A formal education is not always the necessary component for a successful career.
“I was really lucky,” says young Russian conductor Konstantin Chudovsky (32). “I never studied in a music school, and as a result I love music immensely.
“Some of my childhood friends hated music so much after graduating from a music high school, that they never touched the instrument again.”
Chudovsky is about to make his Israeli debut, leading the Israel Symphony Orchestra Rishon Lezion through Rachmaninoff’s The Bells symphony between July 5 and 9.
The story of Chudovsky, who serves as the chief conductor of the Santiago de Chile Opera Theater and enjoys a globe-trotting career as a freelance conductor, is far from usual.
His parents did not know what to do with him to help him find the right path for the future. Growing up in Moscow, he was a far from good student at high school: He took private piano lessons and studied Chinese at a Lyceum for Far Eastern studies. But since military service in Russia is compulsory – only those who study for an academic degree are exempt – he decided to enter the famous Gnessin State Musical College of Moscow.
“God sent me wonderful tutors, who prepared me for entry exams,” he says. “At the exam, I played Fantaisie-Impromptu, by Chopin, so wildly that my future teacher probably thought that I was mad and would crush furniture when I finish the performance. Conducting was the only specialization, for which I could aspire – as a pianist, I could not compete with other kids: Although I enjoyed it a lot, it was not of a professional standard.”

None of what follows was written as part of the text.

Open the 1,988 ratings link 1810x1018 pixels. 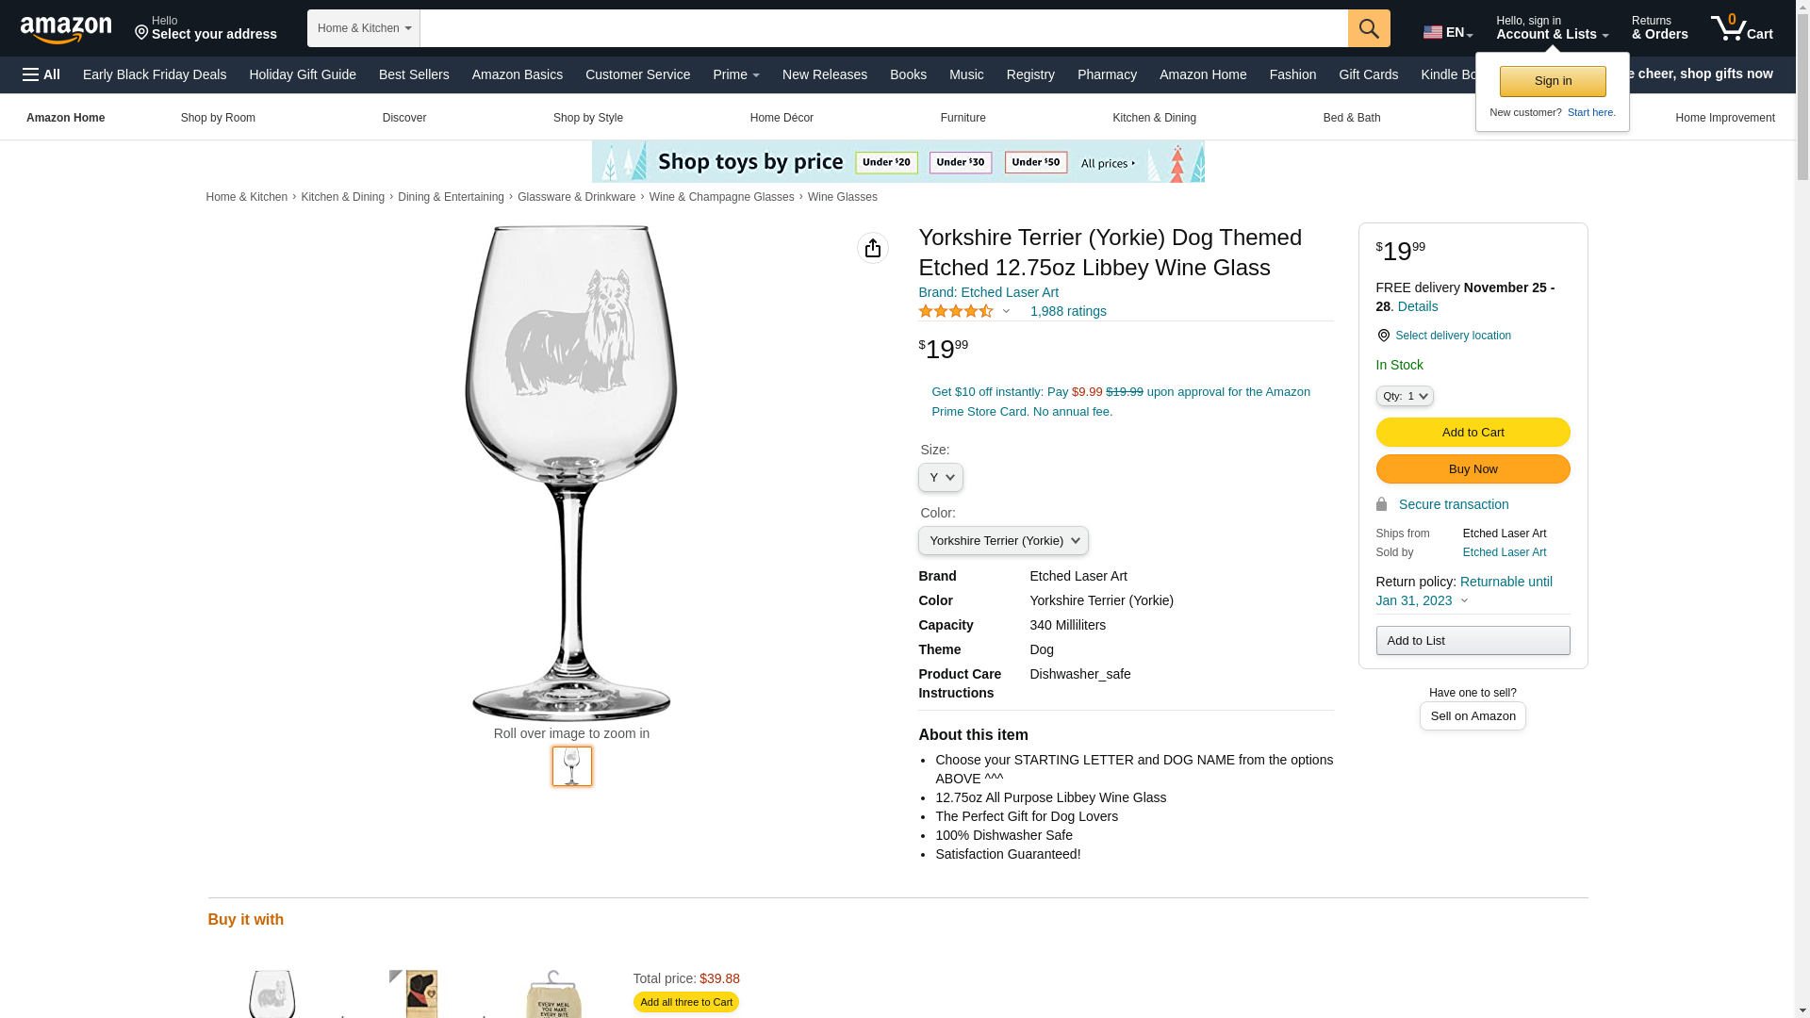[x=1068, y=311]
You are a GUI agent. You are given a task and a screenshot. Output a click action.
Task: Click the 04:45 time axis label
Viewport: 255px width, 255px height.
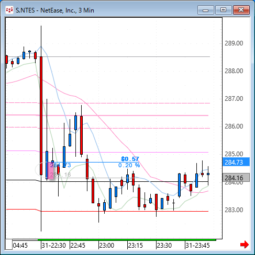click(20, 246)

The major shock came when he, at his third course in the college, was asked by a teacher to conduct a piece silently, without a pianist (which serves as an orchestra for students).
“Although the piece was not announced, just after a few bars the professor said: ‘Oh, this is the “Coronation Scene” from Boris Godunov,’” he recalls. “I was stunned.

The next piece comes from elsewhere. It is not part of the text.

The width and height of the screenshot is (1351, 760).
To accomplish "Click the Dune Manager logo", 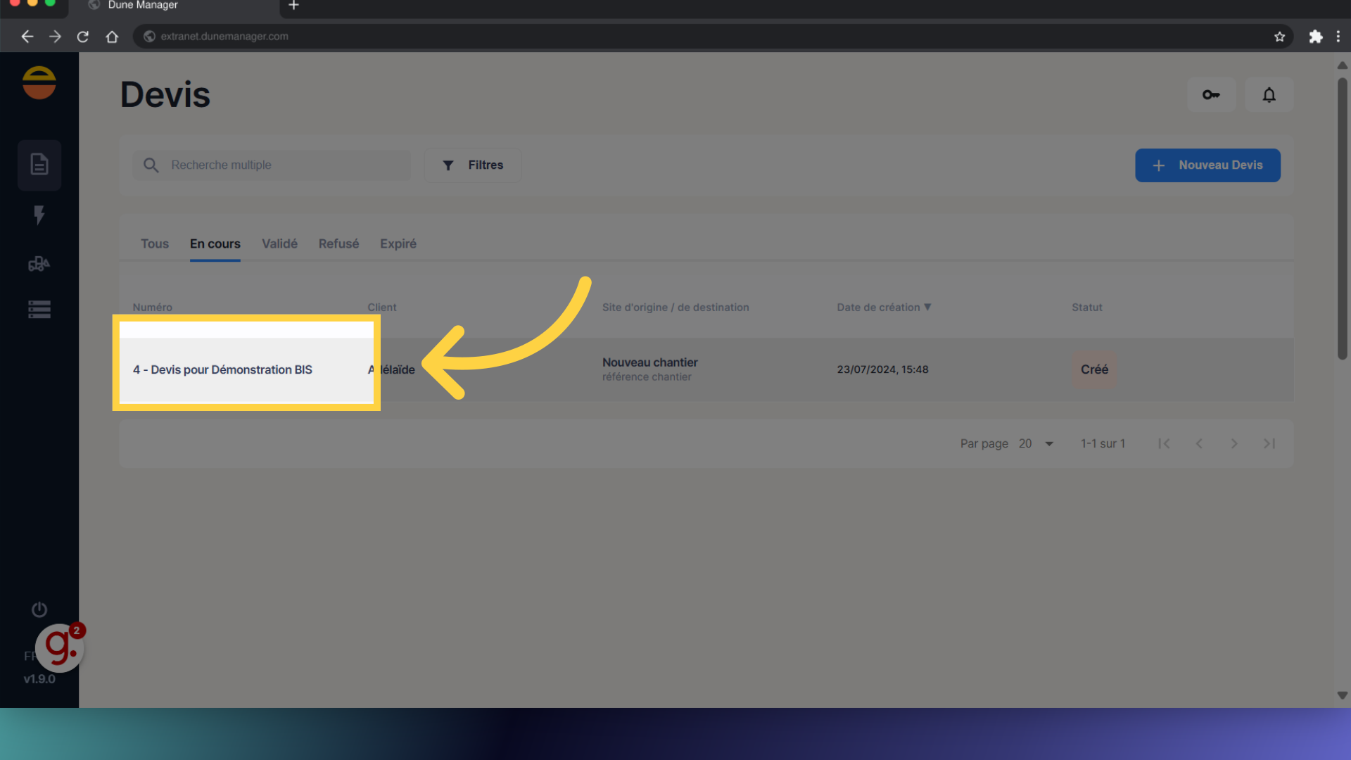I will 39,83.
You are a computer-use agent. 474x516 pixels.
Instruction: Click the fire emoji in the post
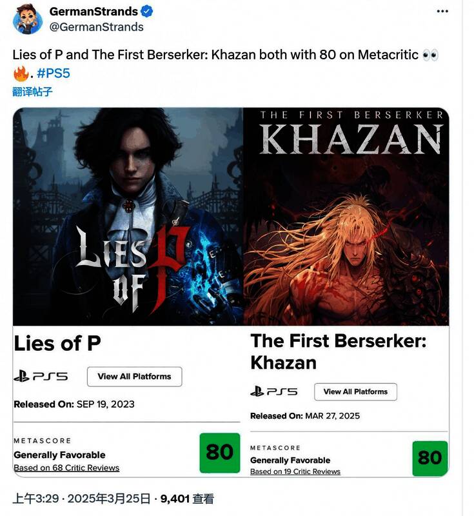[x=21, y=74]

For me, this meant that through the movements of conductor’s hands, one can learn the epoch, the composer, the piece and the fragment. This is when I realized how magical conducting is, and that this is what I want to do. And I’m living with this feeling even now.”
Chudovsky, who then continued his music studies at the Moscow Conservatory, describes his life as a series of happy events.

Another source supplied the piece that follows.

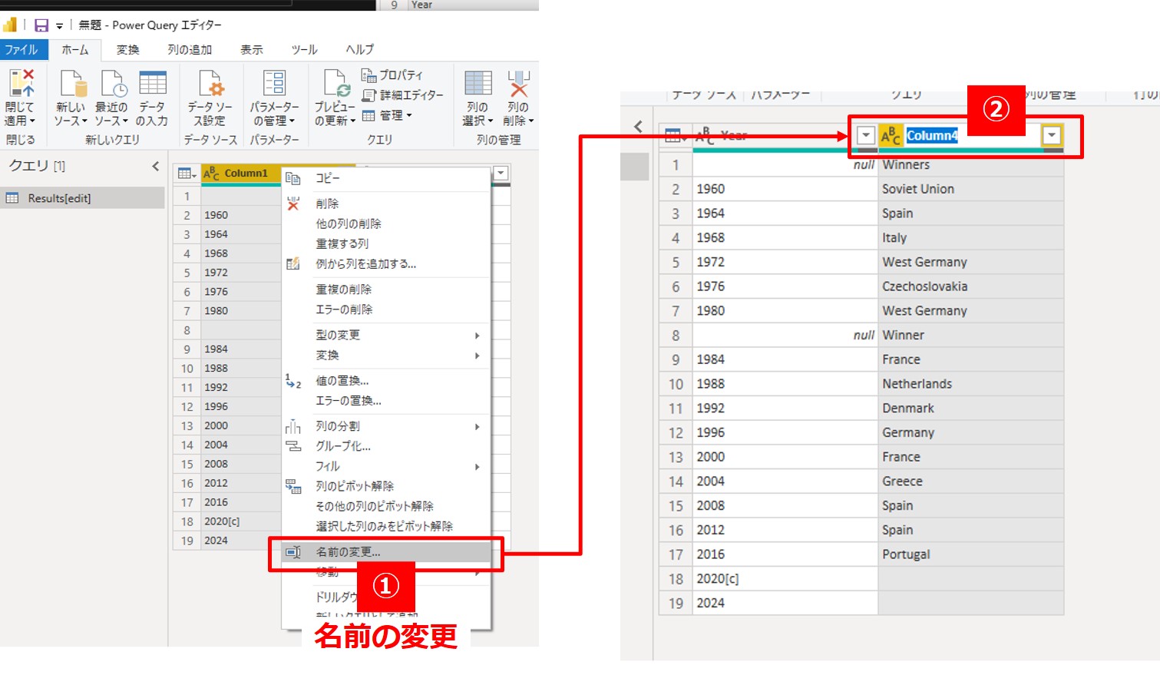Click the Choose Columns (列の選択) icon

478,84
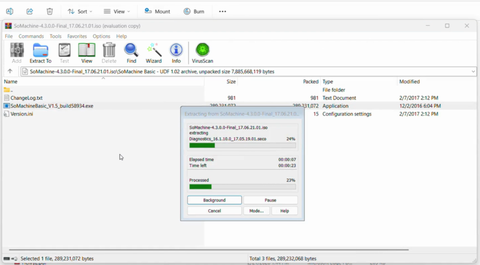Sort files by Modified column header
The height and width of the screenshot is (265, 480).
point(409,81)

“I was lucky with teachers, great conductors, Vladimir Ponkin and Gennady Rozhdestvensky among them. The latter invited me to be the only student to conduct at his 75th-birthday concert,” he says.
“Rozhdestvensky gave a push to my career. For seven years, I worked at the Helikon Opera Theater in Moscow, first as a pianist and then as a conductor. This was great for learning: The theater does not have a constant orchestra, the rehearsals are few and you never know who will come to the performance each night, so they will play what you show to them on the spot.”
Chudovsky says that he conducts without anything.
“No stand (I am quite tall), no baton, no score, so if my enemies want to stop me from conducting, they should shoot me, because there is absolutely nothing to steal,” he laughs.
He does not use baton because “a conductor should not talk much, because music is not verbal, and with your hands you can express everything, you draw, you sculpture music.”
When asked if conducting is about being able to speak with your hands, he answered.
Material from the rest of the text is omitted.